Appearing in person at a screening of her surprisingly moving film, “This is the Life” (Fox, 1935, dir: Marshall Neilan), Withers approached the microphone at Cinecon, the connoisseur’s festival of rarely screened films, with a characteristic bubbly, “Howdy, everybody!”

There’s not a shy bone in the 84-year-old former child star’s body. She gabbed in delight: “I’ve been coming to the Egyptian Theater since it opened. I used to go to the movies in 1932-33 with the kids I did extra work with. They sat us up in the balcony because the audience would cause a ruckus if they saw me.”

“I have a pretty heavy schedule at 84. And I’m the luckiest lady. I have had more fun. Not everyone started working at age 3.”

“This is the Life,” is an oddly affecting backstage drama about a child actress. Withers plays Geraldine Rivier, a bundle of talent whose stage career her foster parents milk for profit. In the heartbreaking opening scene, little Gerry gazes forlornly at normal kids frolicking outside her hotel window. Her abusive foster mom forces her to practice her tap-dance routine. With minimal action, Withers conveys the tedium and dull repetitions of her existance. Gerry soon runs away from home, glomming onto a vagabond, Michael, a Depression-era archetype played with great cinematic fluidity by an extremely handsome actor, Johnny McGuire.

Johnny McGuire — whoever even heard of him? A Hollywood star lost in the shuffle — a CINECON find.

“This is the Life” tantalizes for several reasons. The film provides a fascinating anthropological tour through an American cultural and physical landscape that exists no longer. When Withers and Michael head out to California, they stow away in a railroad freight car. Seized by second thoughts about taking on his young charge, he abandons Withers while she sleeps. Discovering that he’s left, she races after him, accusing him in fervent, direct confrontation:

Michael: “This isn’t the sort of life for you.”
Geraldine: “Oh yes it is, and I’m going with you. That was a dirty trick running out on me!”

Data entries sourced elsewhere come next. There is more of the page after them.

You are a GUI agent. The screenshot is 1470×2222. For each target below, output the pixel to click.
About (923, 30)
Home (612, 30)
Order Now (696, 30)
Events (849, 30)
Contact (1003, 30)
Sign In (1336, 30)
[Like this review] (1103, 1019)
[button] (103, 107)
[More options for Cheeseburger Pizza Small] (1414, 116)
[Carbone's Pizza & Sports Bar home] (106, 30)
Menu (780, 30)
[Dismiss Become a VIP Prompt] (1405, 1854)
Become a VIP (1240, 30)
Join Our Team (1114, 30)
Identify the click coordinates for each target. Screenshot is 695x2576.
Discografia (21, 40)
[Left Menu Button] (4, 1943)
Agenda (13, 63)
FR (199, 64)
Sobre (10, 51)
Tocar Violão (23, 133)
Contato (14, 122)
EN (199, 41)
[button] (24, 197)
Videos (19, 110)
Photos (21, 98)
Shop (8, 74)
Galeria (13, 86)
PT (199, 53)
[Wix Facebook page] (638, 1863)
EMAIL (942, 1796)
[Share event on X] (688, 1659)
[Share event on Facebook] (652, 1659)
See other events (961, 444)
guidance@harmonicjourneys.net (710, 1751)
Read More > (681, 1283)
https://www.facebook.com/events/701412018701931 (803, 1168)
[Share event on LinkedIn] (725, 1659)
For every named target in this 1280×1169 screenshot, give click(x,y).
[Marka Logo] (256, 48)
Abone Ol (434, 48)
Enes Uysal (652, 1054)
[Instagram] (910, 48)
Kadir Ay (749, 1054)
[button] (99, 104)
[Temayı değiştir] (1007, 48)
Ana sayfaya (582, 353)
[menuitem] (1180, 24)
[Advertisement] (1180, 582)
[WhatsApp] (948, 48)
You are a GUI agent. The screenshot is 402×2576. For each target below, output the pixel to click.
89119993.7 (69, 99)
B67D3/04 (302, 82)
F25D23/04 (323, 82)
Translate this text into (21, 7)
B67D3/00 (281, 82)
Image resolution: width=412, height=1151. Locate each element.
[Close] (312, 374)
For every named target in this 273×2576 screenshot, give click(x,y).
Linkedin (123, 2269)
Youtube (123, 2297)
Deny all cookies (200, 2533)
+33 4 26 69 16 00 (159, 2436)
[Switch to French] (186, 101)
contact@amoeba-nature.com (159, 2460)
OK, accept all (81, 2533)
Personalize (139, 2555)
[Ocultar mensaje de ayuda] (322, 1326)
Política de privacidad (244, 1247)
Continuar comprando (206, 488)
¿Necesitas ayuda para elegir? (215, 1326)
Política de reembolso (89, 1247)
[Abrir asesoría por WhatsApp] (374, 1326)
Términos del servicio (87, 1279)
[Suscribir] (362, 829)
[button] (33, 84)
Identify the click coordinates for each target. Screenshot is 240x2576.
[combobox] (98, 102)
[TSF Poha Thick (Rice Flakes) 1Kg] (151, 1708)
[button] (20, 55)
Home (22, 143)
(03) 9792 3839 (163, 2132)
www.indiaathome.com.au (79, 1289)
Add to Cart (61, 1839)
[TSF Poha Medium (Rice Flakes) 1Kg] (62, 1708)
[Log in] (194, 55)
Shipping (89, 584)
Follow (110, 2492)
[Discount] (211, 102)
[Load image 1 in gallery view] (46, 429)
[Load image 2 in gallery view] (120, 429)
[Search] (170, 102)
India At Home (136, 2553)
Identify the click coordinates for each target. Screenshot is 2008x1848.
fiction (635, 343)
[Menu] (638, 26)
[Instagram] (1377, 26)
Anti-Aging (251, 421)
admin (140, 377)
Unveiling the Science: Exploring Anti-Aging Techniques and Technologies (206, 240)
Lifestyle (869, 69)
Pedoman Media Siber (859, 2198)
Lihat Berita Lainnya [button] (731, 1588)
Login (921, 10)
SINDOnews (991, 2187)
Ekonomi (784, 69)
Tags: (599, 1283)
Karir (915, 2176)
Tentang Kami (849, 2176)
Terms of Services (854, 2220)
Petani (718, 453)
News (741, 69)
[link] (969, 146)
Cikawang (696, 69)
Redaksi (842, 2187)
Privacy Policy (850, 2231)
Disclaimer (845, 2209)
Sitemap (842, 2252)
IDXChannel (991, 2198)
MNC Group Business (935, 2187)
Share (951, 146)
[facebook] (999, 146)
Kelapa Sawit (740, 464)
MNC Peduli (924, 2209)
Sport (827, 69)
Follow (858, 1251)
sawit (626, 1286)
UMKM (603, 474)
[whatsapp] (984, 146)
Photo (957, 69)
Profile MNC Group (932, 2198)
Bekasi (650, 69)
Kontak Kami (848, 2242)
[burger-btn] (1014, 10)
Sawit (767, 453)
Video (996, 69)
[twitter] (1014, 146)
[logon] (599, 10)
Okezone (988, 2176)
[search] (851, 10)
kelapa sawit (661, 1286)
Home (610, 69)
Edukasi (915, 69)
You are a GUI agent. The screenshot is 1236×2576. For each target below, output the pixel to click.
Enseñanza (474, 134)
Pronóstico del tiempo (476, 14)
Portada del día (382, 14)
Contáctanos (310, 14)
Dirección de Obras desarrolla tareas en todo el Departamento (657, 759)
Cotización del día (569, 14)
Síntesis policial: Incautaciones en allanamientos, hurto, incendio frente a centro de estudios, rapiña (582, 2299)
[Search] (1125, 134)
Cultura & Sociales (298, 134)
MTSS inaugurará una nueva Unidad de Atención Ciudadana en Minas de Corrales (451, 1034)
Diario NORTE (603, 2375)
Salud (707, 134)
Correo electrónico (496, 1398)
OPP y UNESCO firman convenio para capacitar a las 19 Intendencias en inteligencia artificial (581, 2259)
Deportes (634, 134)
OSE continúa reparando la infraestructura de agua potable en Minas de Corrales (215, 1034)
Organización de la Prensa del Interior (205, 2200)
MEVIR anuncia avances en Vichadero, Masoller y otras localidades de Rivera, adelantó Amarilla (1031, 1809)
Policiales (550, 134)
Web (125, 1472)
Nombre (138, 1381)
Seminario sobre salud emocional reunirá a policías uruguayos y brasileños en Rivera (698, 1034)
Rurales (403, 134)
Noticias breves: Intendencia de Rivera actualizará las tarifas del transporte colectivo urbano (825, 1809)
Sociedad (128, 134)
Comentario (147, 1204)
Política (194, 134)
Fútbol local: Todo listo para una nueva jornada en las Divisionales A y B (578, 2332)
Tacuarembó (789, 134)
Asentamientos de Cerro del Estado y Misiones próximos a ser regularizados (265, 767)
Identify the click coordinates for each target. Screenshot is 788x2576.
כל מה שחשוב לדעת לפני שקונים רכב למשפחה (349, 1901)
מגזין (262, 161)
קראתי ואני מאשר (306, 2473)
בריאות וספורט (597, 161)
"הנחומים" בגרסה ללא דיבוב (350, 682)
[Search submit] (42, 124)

The scene packs maximum emotion. When Michael later sacrifices his freedom on her behalf, and the police cart him away, she turns to her keeper and bursting into tears, laments, “You don’t understand. I love him.”

The tender attachment of an 8-year-old girl to a grown man — wouldn’t get started today.

What a triumph for Jane Withers to witness a theater full of wizened cinephiles hanging on her skilled performance of 75 years ago.

2 thoughts on “Jane Withers charms CINECON in “This is the Life”

  1. debra Sep 14,2010 1:01 pm

    https://artsmeme.com/2010/05/05/musuraca-put-the-noir-in-film-noir/
    Joel, thanks a lot for this reminder. You are a great advocate for this film! Debra L.

  2. Joel Bellman Sep 14,2010 12:44 pm

    “Johnny McGuire — whoever even heard of him? A Hollywood star lost in the shuffle — a CINECON find.”

    Eh – not exactly. Who could forget “Stranger on the Third Floor” (1940) – the first authentic film noir, which recently screened in LACMA’s retrospective for cinematographer Nicholas Musuraca. John McGuire played the lead, another “Michael” who was reporter Mike Ward. Looking very much the same as here, in fact. Here he looks like he’s in a restaurant or bar, in “Stranger” he was always in that coffee shop with “Jane.”